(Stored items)
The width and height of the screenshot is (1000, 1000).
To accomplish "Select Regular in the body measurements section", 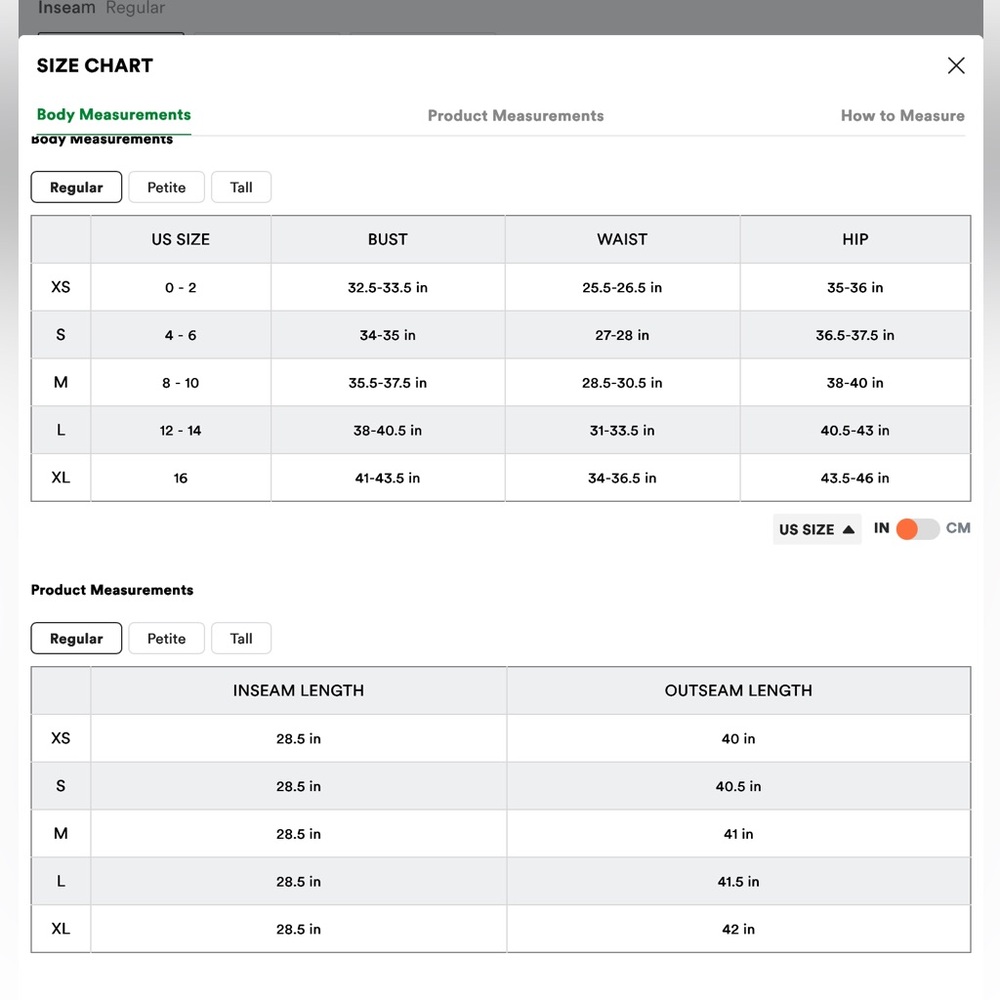I will coord(76,187).
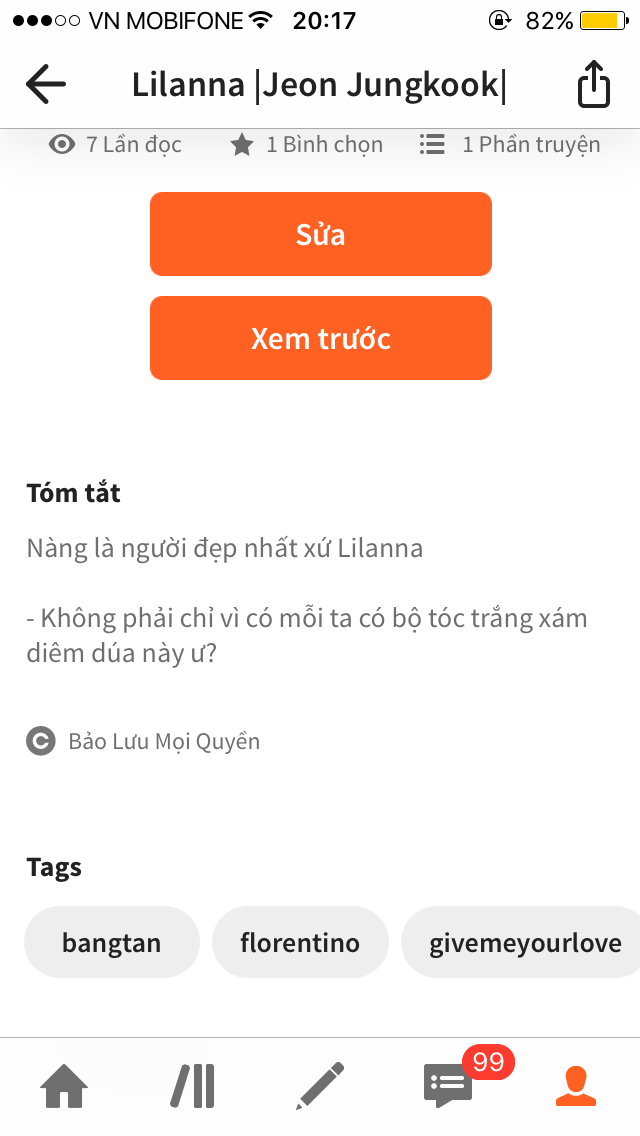
Task: Tap the back arrow icon
Action: pos(46,84)
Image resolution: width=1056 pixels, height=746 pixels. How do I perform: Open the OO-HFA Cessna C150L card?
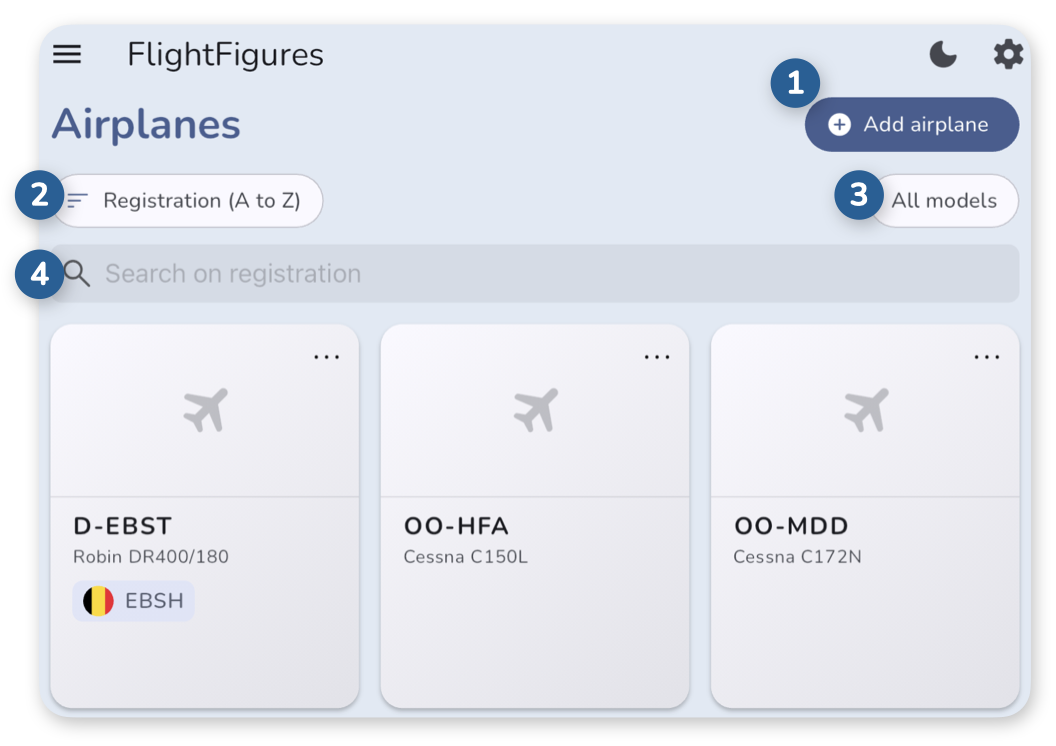click(535, 516)
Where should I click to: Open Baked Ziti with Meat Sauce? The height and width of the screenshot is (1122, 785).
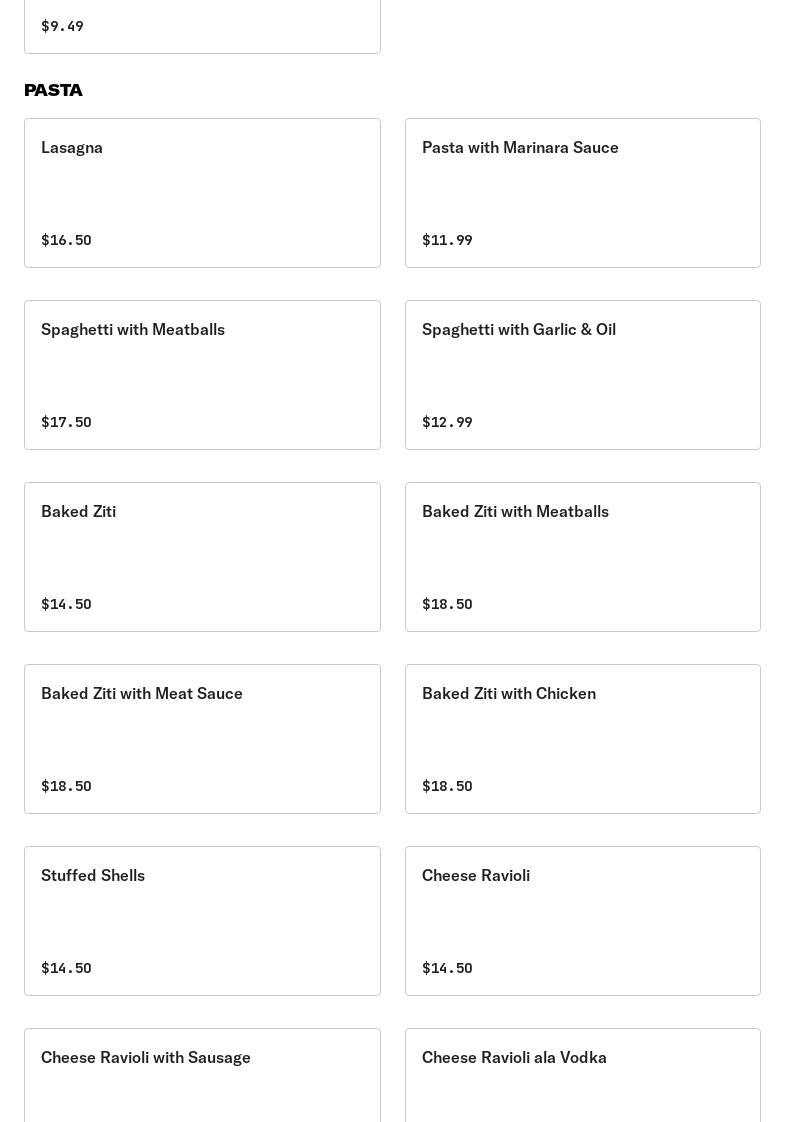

▸ Exercise goal: Write out every line from the data above that includes "screenshot".

▸ Your solution:
The width and height of the screenshot is (1000, 1000).
Where should I click to: Open Baked Ziti with Meat Sauce? The height and width of the screenshot is (1122, 785).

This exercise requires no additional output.